Coastal Louisiana is home to several different types of wetlands, with diverse physical and biological characteristics.  The dominant factors in determining the conditions of wetlands include the salinity, substrate type, and the energy level of the water. Wetland ecosystems are generally defined as the areas between terrestrial and aquatic or marine ecosystems.  Although at first glance, wetlands might appear to be an extremely difficult environment to inhabit, due to their shifting sediment, variable water levels, and anaerobic soil, they are one of the most productive types of ecosystem on earth.  Part of the reason for this is that compared to other aquatic or marine environments, their shallow depths allow for rapid nutrient cycling, and allows marine plants and algae to attach to the substrate. Additionally, there is generally a high concentration of phytoplankton and benthic algae.

 

Species of the genus Spartina are the most common native plants in the Louisiana wetlands.  The most abundant of these is smooth cordgrass, a vascular, grass-like plant particularly well-adapted for the environment of Louisiana’s coast.  Some of the larger wetland species include cyprus, which are found in predominantly freshwater areas (Mitsch and Gosselink), and mangrove, which are found in certain coastal areas and barrier islands.  These create habitat for a large variety of other plants and animals.

 

Significant plant growth in wetlands translates into a large amount of animal species such as crustaceans, fish, mollusks, insects, amphibians, and mammals.
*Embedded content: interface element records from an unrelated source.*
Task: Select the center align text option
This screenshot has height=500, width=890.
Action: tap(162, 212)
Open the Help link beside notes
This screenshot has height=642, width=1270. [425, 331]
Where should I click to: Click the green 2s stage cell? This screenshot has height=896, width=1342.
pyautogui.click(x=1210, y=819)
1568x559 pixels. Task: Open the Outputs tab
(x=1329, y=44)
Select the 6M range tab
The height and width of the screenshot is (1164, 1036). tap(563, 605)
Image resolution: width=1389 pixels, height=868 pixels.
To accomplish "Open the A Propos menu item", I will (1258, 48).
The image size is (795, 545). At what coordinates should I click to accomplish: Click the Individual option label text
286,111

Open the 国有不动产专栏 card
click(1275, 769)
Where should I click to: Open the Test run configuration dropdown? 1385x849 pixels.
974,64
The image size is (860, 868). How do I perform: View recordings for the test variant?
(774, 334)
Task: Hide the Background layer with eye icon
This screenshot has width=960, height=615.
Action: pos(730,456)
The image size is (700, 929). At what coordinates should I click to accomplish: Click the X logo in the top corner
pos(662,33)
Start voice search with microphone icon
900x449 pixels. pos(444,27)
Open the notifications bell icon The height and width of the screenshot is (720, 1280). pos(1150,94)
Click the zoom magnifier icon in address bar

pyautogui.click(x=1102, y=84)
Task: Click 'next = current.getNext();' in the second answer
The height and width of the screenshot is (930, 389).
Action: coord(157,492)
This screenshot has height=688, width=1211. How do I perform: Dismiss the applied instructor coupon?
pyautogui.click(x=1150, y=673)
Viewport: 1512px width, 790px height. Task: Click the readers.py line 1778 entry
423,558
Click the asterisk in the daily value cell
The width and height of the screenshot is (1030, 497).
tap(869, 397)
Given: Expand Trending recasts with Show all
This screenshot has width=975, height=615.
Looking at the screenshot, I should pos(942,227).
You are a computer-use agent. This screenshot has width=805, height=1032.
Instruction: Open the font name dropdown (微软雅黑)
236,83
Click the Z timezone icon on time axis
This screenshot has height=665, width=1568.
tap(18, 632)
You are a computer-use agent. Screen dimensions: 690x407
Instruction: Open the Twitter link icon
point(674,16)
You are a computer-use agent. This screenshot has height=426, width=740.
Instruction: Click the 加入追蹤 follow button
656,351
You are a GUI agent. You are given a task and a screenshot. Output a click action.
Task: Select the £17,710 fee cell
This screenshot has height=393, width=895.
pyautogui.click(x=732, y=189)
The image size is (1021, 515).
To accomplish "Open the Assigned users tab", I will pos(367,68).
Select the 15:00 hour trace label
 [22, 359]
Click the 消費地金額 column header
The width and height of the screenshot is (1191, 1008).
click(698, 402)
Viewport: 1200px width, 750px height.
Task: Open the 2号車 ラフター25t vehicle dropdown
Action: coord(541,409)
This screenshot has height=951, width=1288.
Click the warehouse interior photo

This staggering amount of biomass is the key to wetlands’ economic value.  Wetlands tend to be spawning and nursery areas, often for commercially important fishes and shellfish. They provide food and economic value to many Louisiana communities.  The wetlands are also home to several species of mammals, including nutria, muskrat, mink, raccoon, otter, bobcat, beaver, coyote and opossum.  Many of these species are harvested for their pelts (Geography: Coastal Louisiana Basins, 2006).  In addition, Louisiana's wetlands provide shelter to several threatened and endangered species, including the brown pelican and bald eagle.  The wetlands also house many migratory birds on their way from North America to South America.  Louisiana’s freshwater wetlands are also home to alligators.  Unfortunately, as the wetlands are degraded and lost, their biodiversity goes with them.